Imagine if, instead of Jesus, God gave us what we wanted. Instead of a tiny little infant born in a barn, God gave us a tremendous Black Friday. You could have whatever you wanted for free. Anything. Nothing is off limits: money, stuff, houses, boats, bigger biceps and breasts, eternal youth, health, power, beautiful women… you name it. Whatever you wanted, God, the divine secretary, would give it to you. Maybe God will give you a new wife, whose sole purpose in life, like God’s sole purpose in life, is to make you happy. What if God was a divine secretary who gave us everything we wanted whenever we wanted it? We’d all be dead in a week. Or at the very least, we’d be spiraling out of control.

We know that, don’t we? We know it all too well. In the 1930s, the Times of London asked the leading intellectuals in that day what they thought was the biggest problem in the world. The best response was also the shortest. “Dear Sir,” it read, “I am. Sincerely Yours, GK Chesterson.” He was right, wasn’t he, and we know it. So here comes John, grumpy, stuffy, stinky, crazy, grasshopper-eating John, who, for a change, tells us the Gospel truth, which includes the idea that we need to repent. And we know it. We may not like it. It might make us mad and uncomfortable, but down deep, we know full well that it’s true. The idea of an eternal black Friday where everything is free and cheap and easy is enticing, but also deadly. The idea that if we could just get rid of our enemies, if we could just get them to change so that they would be like us, the idea that if just your wife would change then your marriage would be fine, if Obama would become conservative or Newt would just lighten up a little, that if Muslims would just go away, or if bankers would just give us more money, then everything would fine… We know that’s not true, because we are the ones who need to change. It’s not enough to ear it, and down deep acknowledge it. We need to sure enough repent, every one of us. We need to repent individually and corporately.

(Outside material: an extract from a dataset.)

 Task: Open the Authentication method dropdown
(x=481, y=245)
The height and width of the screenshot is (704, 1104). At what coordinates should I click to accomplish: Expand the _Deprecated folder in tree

We had an Advent Vesper service at Church last Wednesday night that was not well attended at all, and to be honest, if you missed it, you didn’t miss very much, at least from me. I’m never sure what to do with those, if anything. We even skipped them last year. We’ve got two more this year, and then we’ll have our longest night service. So do you know what we’re going to do over the next two Wednesday nights? You know what? Repent. That’s it. We’ve talked about it for too long. Now we’re going to do it.

People lined up for miles and miles on Black Friday to get more stuff for less money. We will all buy into the myth that all we need is what we want, more stuff, more health, less frustrations… You can fool most people most of the time, my late aunt was fond of saying. What she failed to say is that you can also fool yourself most of the time. We’re masters at it. But then there’s John, who calls our bluff, who calls us to a baptism of repentance for the forgiveness of sins. He’s right, and we know it. So now we’ve got to do it.

In the Name of the Father, the Son, and the Holy Spirit, Amen.